Suppose you have a source tree, where the source for
each top-level class is in a directory hierarchy that
reflects the class's package, so the class MyApp
in the package com.example
is defined in a source file
com/example/MyApp.java. Jardeps supports multiple source trees,
each with a user-defined name. You define a tree called
core (say) by placing it in your working
directory under the name src/core/. Source
for the class com.example.MyApp
would then go in
src/core/com/example/MyApp.java.
Define the contents of tree core, either by whitelisting the root classes:
# In Makefile roots_core += com.example.MyApp
…or by finding all source files, and optionally blacklisting some:
# In Makefile roots_core=$(found_core) exroots_core += com.example.IncompleteClass exroots_core += com.example.RedundantClass
If you now run make out/core.jar in the working directory, the selected classes will be compiled to form the requested jar. Other classes in the source tree, even excluded ones, will be compiled if they are referenced directly or indirectly by the root classes. These are the implicit classes.

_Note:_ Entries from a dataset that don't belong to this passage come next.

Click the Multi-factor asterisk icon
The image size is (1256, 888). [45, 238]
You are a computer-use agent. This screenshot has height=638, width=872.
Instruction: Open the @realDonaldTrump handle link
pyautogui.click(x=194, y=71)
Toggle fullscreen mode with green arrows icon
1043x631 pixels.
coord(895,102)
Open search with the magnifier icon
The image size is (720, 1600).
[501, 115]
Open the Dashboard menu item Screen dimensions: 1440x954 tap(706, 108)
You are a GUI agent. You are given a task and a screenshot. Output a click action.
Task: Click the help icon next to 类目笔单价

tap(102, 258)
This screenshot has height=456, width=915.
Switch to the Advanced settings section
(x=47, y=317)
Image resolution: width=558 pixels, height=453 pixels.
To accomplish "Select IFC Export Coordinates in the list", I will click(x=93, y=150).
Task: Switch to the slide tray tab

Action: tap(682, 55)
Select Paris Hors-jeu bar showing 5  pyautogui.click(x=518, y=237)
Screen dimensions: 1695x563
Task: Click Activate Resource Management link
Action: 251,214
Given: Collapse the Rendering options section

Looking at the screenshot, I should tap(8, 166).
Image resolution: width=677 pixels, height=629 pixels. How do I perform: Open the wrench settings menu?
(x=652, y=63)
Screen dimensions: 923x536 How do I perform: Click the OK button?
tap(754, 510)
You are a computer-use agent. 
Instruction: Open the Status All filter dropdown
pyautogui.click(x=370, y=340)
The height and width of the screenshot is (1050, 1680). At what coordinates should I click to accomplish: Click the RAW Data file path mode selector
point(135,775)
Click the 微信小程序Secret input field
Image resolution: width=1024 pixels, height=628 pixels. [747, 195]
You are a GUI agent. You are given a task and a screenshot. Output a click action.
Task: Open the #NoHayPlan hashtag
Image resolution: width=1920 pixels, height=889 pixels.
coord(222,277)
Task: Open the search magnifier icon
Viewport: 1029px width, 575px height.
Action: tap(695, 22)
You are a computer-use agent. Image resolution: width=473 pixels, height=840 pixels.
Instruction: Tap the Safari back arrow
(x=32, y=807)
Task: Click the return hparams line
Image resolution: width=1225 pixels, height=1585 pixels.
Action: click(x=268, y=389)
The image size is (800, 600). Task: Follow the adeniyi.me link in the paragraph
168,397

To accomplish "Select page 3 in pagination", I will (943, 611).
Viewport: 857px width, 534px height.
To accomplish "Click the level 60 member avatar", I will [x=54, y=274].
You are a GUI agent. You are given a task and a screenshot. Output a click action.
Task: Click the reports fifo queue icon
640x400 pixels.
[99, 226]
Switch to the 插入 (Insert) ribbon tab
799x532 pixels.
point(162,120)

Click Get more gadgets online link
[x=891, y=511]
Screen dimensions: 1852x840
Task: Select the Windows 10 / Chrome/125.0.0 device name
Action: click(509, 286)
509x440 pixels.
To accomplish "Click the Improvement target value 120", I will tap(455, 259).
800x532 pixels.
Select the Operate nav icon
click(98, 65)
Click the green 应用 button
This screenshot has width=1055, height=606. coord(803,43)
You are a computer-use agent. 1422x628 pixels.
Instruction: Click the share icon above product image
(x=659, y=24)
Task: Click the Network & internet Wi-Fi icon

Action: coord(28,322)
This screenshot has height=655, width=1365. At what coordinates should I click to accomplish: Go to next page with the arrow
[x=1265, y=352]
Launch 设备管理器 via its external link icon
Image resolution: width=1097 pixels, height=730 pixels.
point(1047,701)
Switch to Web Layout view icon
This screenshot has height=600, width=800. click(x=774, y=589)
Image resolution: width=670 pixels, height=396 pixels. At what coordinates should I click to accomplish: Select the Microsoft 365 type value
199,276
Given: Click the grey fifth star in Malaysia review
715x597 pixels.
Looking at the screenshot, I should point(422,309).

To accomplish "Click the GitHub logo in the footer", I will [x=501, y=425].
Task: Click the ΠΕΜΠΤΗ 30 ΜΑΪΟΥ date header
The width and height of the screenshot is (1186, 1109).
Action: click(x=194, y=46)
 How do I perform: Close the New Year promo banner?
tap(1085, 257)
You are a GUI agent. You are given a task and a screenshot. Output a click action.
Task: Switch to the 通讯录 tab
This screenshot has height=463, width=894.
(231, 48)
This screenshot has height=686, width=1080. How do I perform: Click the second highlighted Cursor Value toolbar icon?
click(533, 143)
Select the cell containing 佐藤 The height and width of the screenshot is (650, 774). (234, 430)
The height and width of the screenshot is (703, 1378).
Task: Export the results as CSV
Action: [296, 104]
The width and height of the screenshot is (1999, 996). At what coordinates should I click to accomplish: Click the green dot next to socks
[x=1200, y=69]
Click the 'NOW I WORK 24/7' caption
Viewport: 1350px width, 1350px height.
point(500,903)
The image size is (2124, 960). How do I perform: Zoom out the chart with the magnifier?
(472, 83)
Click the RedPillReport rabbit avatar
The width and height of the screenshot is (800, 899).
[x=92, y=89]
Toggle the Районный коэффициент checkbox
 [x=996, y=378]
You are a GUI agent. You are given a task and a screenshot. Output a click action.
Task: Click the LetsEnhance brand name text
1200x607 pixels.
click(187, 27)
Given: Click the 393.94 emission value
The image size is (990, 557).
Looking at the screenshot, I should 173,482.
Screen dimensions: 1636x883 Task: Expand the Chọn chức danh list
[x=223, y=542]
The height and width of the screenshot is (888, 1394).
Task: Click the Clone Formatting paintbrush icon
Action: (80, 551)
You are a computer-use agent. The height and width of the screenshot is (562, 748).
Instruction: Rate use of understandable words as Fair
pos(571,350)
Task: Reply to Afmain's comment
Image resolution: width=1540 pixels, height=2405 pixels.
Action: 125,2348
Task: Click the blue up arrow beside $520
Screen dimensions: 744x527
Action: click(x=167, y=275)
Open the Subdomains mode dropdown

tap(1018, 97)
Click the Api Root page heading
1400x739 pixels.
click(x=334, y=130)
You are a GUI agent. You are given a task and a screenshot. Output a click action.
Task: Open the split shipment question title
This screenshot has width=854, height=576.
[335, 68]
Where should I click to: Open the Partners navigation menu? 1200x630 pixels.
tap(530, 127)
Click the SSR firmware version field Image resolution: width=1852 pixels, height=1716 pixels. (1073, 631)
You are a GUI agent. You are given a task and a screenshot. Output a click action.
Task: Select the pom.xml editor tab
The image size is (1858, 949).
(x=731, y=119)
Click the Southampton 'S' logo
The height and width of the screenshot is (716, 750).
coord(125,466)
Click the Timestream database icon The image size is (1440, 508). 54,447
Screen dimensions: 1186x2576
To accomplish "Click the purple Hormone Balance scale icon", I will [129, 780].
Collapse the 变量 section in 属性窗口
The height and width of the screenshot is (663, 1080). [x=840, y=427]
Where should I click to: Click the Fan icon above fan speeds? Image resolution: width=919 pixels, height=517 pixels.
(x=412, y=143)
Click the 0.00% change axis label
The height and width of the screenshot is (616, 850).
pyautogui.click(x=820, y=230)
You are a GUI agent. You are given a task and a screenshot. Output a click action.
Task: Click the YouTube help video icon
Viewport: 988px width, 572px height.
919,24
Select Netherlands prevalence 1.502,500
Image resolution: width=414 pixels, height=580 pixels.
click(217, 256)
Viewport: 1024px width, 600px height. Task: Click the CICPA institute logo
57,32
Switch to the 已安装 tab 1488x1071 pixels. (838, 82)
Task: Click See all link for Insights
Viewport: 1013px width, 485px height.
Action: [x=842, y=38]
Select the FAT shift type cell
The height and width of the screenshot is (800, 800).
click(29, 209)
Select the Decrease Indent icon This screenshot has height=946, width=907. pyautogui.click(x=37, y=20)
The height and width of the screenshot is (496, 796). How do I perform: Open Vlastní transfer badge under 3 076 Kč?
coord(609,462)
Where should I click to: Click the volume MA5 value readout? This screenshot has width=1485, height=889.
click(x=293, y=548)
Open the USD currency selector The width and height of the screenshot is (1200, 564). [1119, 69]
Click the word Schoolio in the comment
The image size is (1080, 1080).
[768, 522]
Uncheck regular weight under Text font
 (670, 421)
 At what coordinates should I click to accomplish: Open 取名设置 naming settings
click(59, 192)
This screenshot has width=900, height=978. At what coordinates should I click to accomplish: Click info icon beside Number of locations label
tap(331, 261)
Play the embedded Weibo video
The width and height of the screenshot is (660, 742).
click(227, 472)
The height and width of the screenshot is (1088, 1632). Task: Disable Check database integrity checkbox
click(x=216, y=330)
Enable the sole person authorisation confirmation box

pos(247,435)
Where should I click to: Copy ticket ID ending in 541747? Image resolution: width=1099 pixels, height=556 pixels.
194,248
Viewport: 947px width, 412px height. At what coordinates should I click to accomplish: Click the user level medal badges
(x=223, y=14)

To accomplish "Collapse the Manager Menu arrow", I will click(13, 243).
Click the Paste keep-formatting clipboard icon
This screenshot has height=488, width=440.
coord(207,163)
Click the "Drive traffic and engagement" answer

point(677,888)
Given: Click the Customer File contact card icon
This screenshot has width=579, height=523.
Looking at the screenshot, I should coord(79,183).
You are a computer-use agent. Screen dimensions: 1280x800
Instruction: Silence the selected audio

If you run make out/core.jar again without changing any sources, no action will be taken, because re-compilation is unnecessary. However, if you modify any of the source files used in the previous compilation, or alter the set of root classes, the whole source tree is recompiled, and the jar rebuilt.
Blacklisting has the following advantages:
-
You don't have to maintain the list as much, as excluding classes is rare, while adding and removing classes is quite common.
-
All root classes get annotation-processed. (Excluded classes will only get compiled as implicit classes, if at all.)
Note that you always list fully-qualified top-level class names, not filenames.